To get my other complaints out of the way right off the bat: the game also fails to make strong use of mechanics it introduces. You've got a thirst meter, but if you keep even one medium bottle of water on you you're pretty much never at any real risk of running out. You can assemble items out of other items, but there's not even one place in the entire game that you need to do this. In fact, outside of a few critical puzzle items and the aforementioned water bottle, there's really not many items you need to use at all. Oh, and the camera can be a bit annoying: there's a button that shifts the camera behind your character's back, but that doesn't work in all areas, and you can shift to first person and look around that way, but bizarrely enough it starts out pointing the way the camera was pointing, not the way your character was.
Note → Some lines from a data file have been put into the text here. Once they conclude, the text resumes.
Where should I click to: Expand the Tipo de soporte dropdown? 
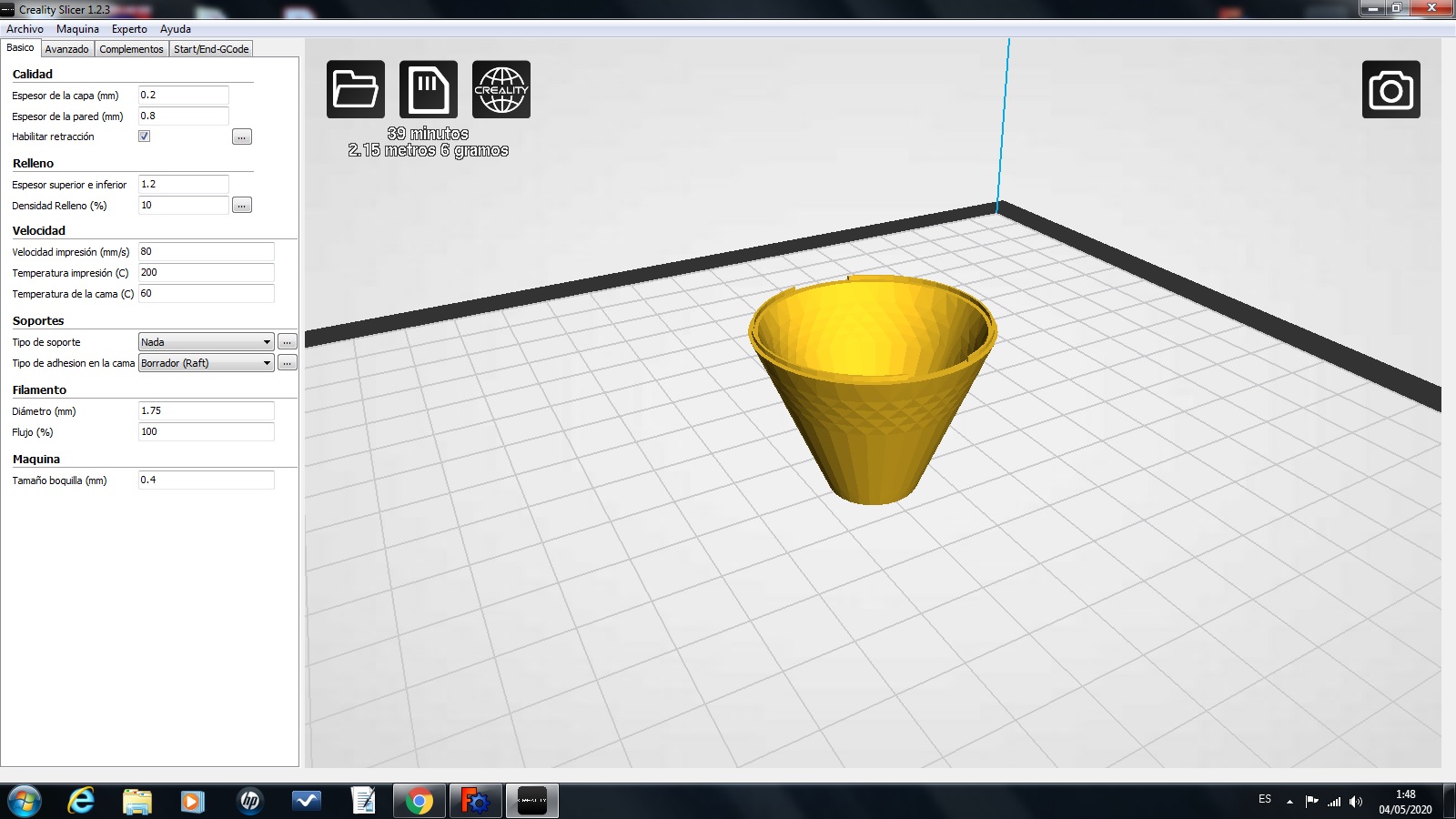click(x=206, y=342)
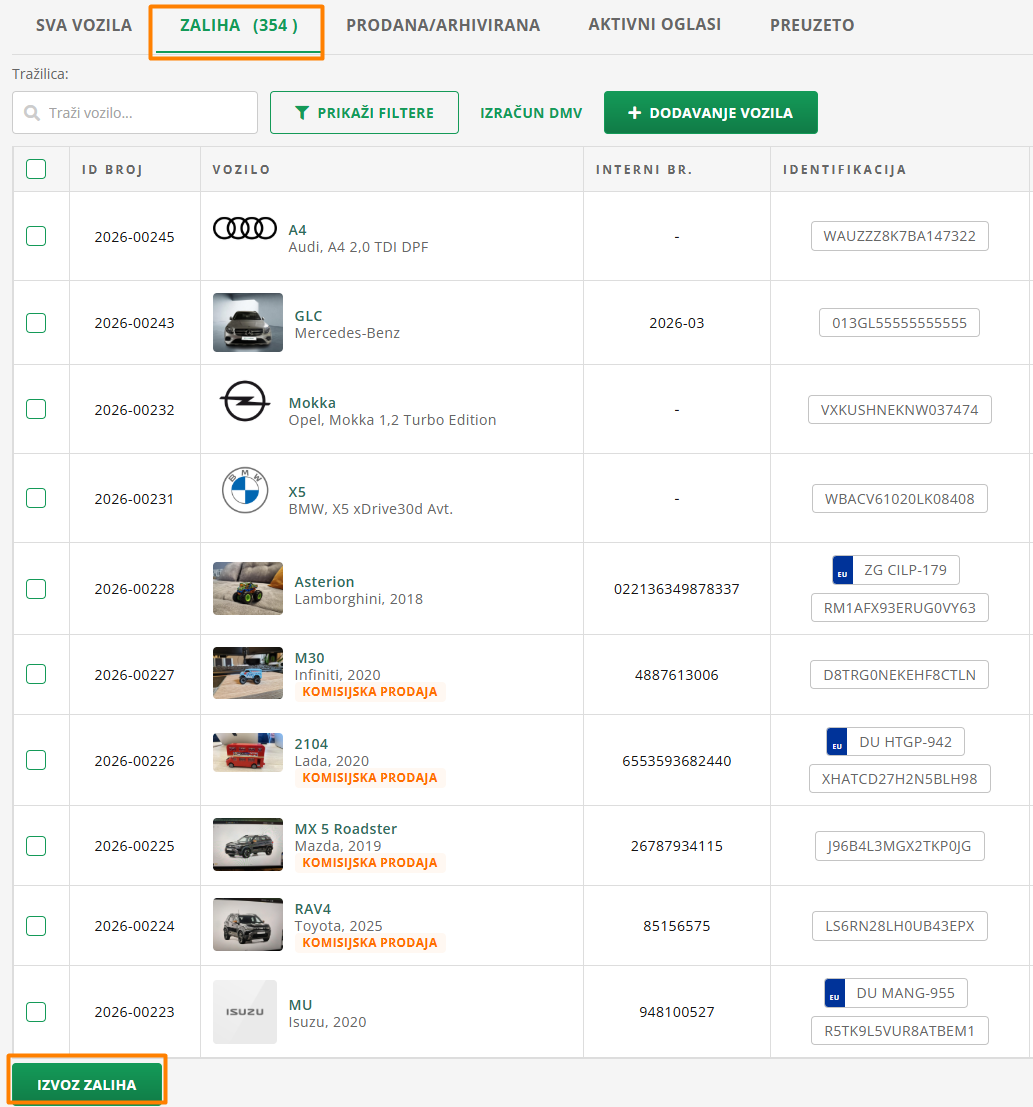The image size is (1033, 1107).
Task: Click the Isuzu logo placeholder
Action: [x=245, y=1012]
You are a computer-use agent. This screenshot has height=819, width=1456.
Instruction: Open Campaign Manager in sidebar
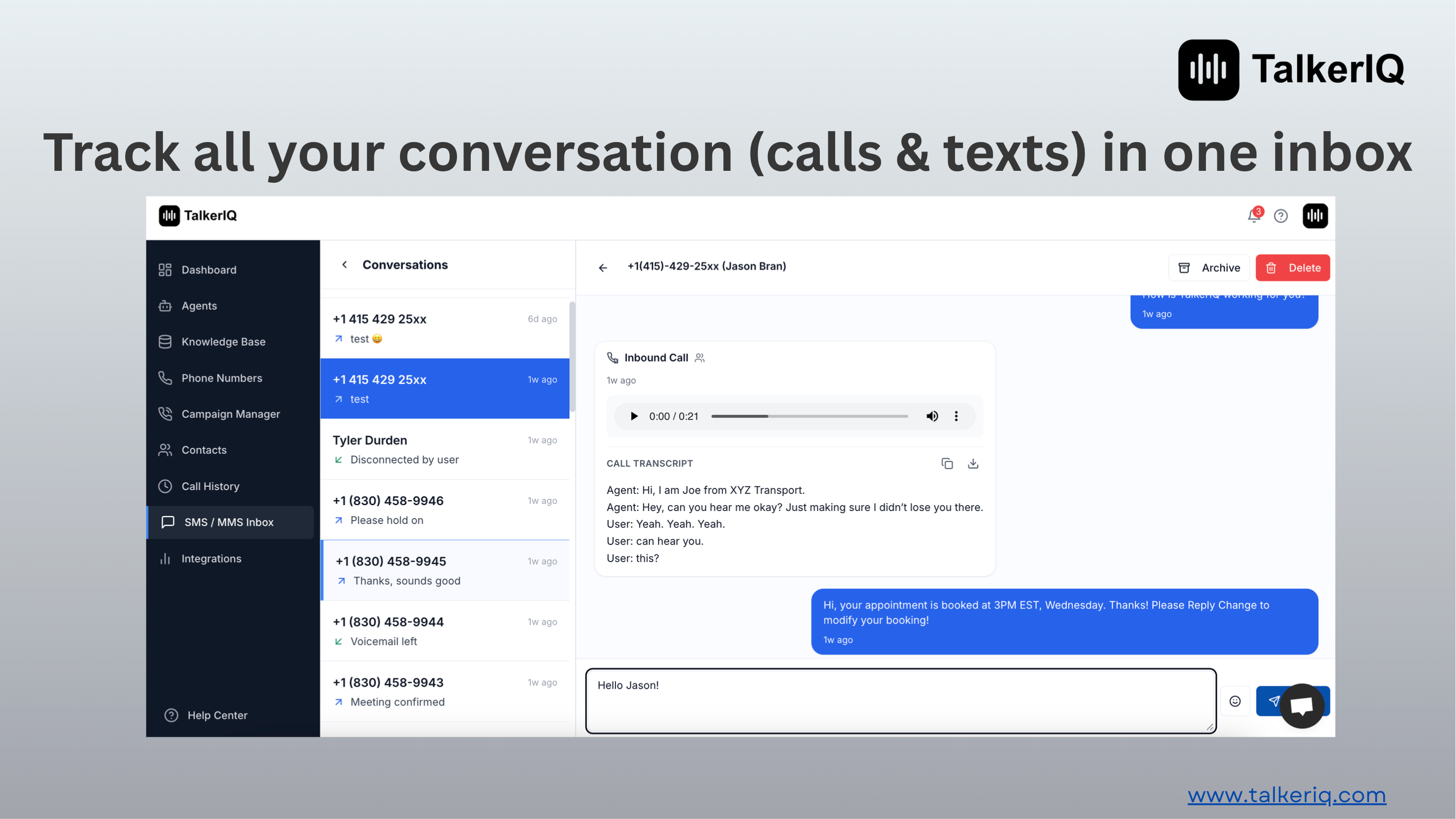(x=230, y=414)
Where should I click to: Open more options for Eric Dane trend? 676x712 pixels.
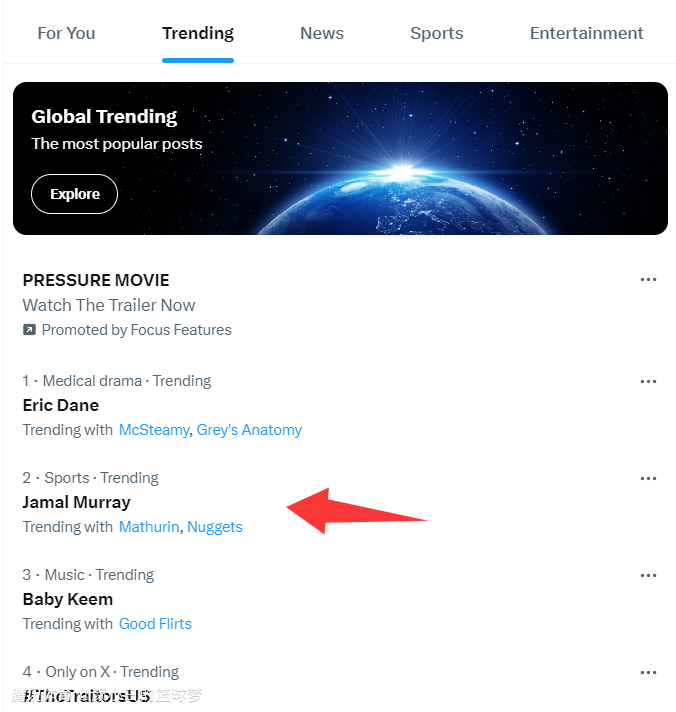pyautogui.click(x=648, y=381)
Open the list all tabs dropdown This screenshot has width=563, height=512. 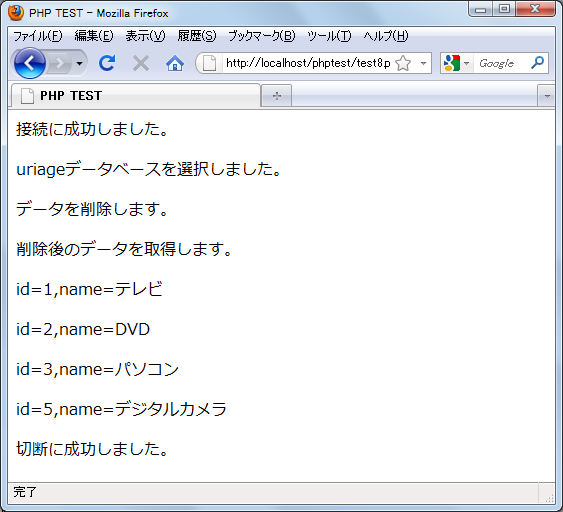[547, 96]
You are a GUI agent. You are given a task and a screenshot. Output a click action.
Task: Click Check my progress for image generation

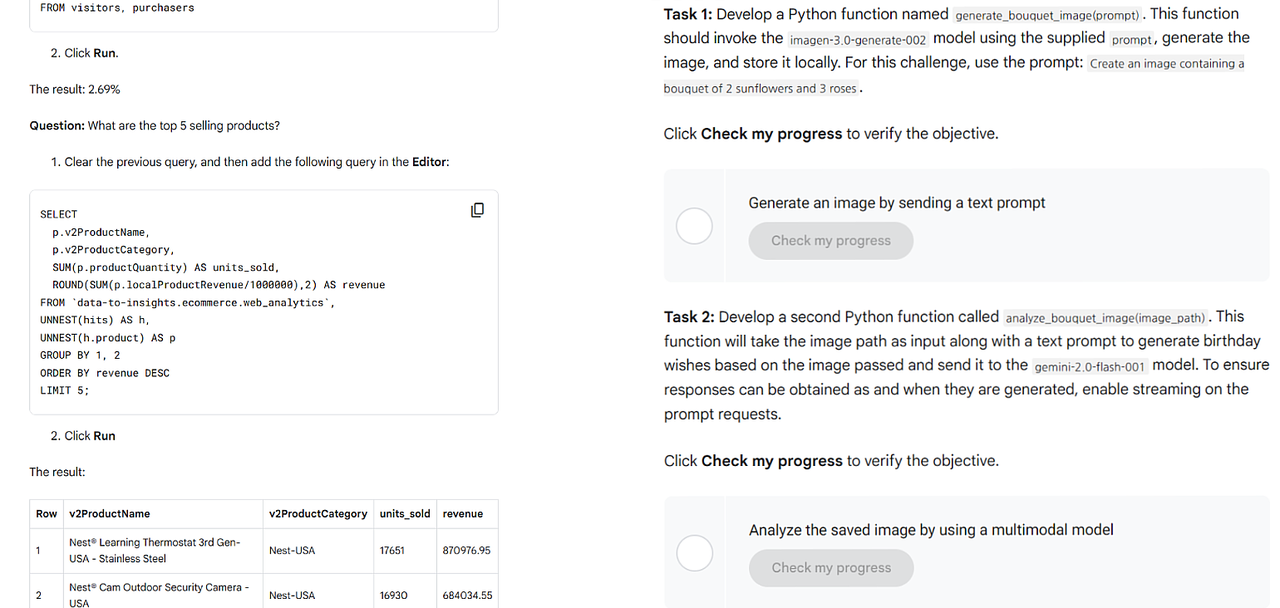(830, 241)

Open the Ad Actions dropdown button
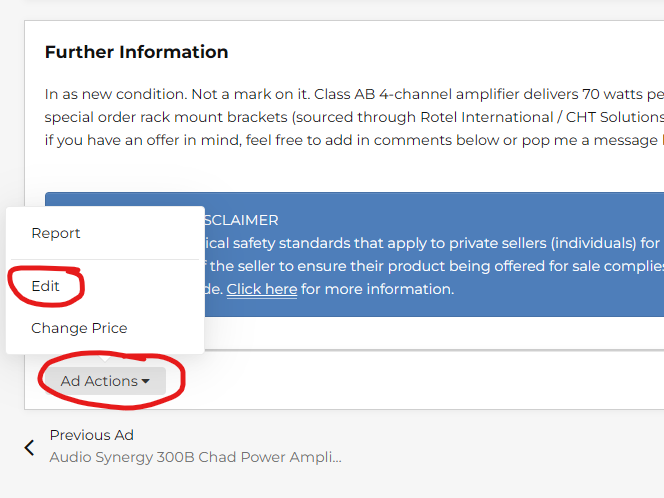[x=104, y=381]
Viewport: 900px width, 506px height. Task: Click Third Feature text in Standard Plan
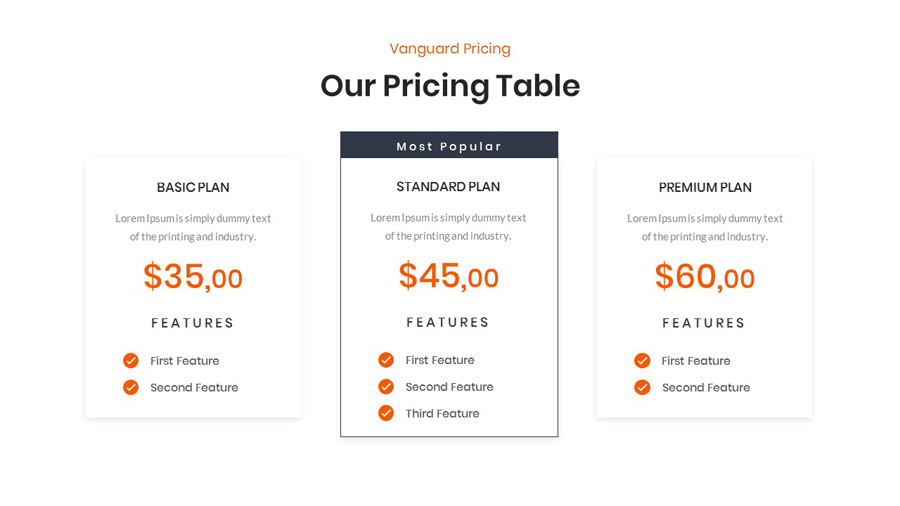coord(442,414)
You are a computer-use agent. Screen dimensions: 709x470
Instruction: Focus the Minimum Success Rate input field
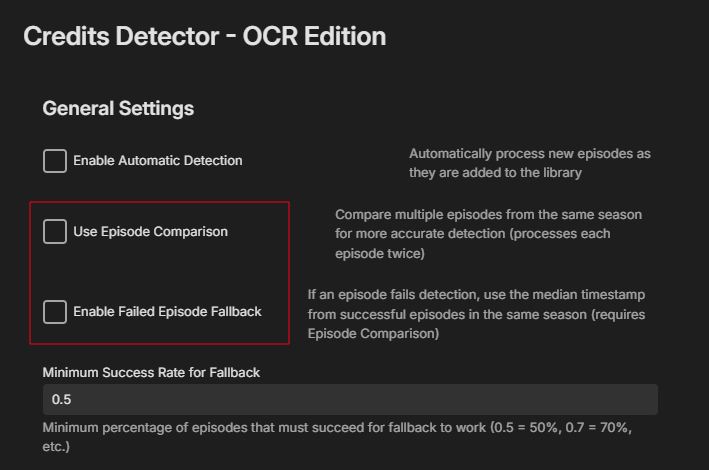(x=350, y=399)
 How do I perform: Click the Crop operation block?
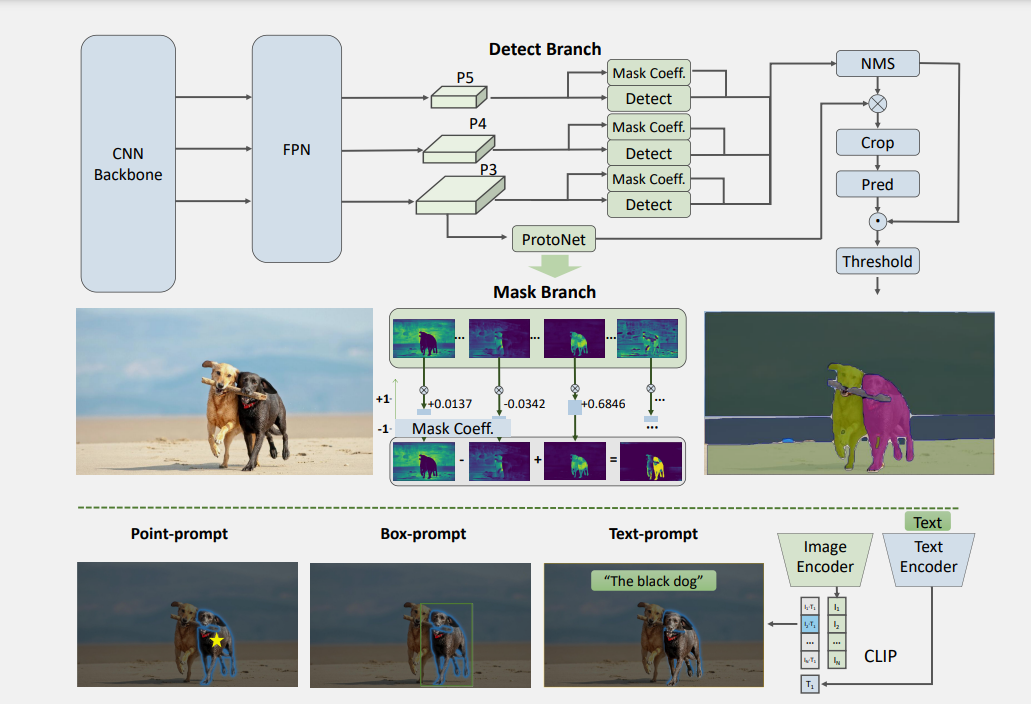tap(877, 142)
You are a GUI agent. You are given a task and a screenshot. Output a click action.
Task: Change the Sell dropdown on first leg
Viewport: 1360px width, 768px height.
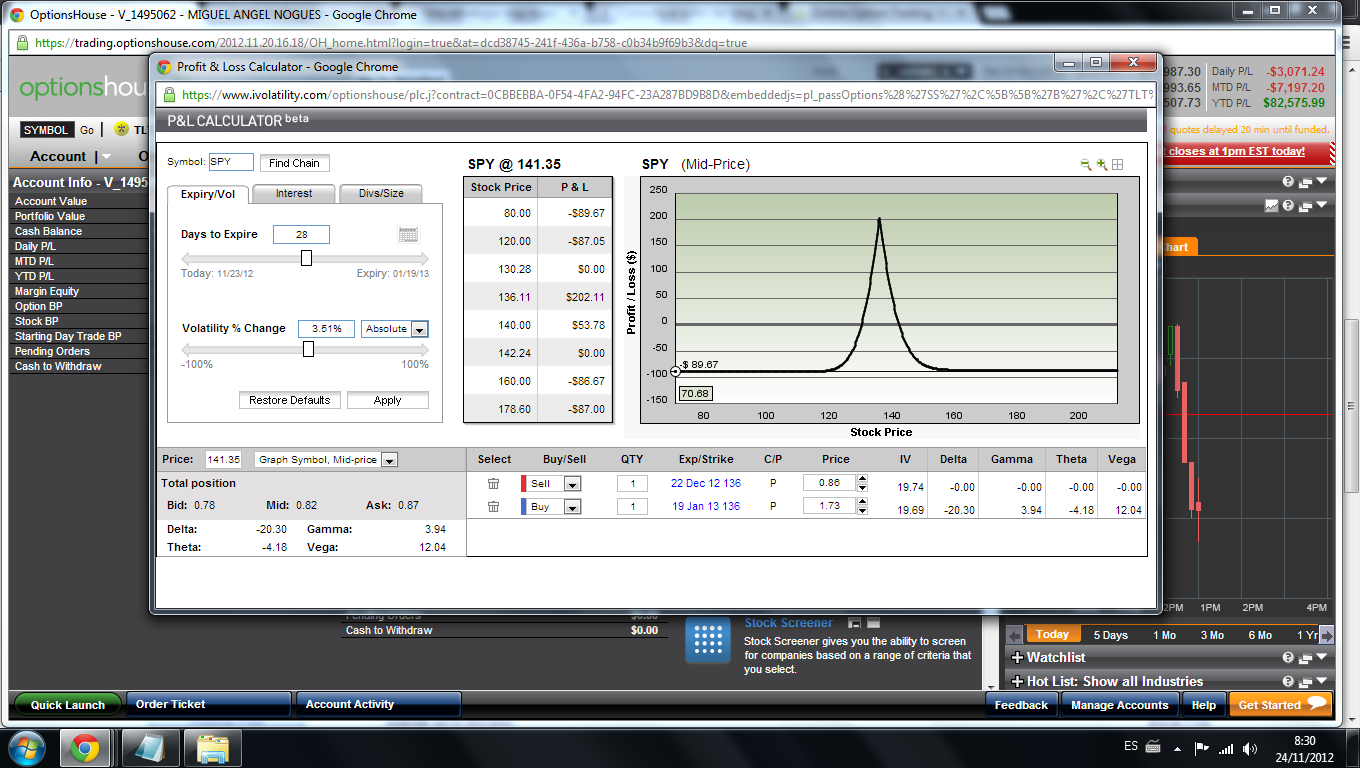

Finally, I wish they had allocated a button to jump on its own. As it stands, you have to run and you will automatically jump at the end of the surface you are running on, in whichever direction you were facing. This can occasionally cause problems.
On the other hand, the central scenario is very well rendered. The manifold dangers you encounter are consistently thrilling (if not always completely believable). Your next course of action is usually intuitive. The scenery is, if not all that exotic in basic components, certainly spectacular in the ways those components are destroyed and collapsed, particularly toward the end of the game. As you progress in the city, the time of day shifts accordingly, with appropriate changes in level and color of light, weather, etc. Too, your character and the others you travel with progressively become more banged up, ripped up, and dirty of clothing as they travel. By the end Keith's jeans will be fit only for the garbage heap.
Instadeath is rife, but absolutely appropriate (how many buildings falling on you could *you* survive?) and rarely much of a setback. All in all, it's as close to the aftermath of an earthquake *I* ever want to come. Quite the experience, and at the current bargain basement price of 9 or 10 dollars used, worth seeking out.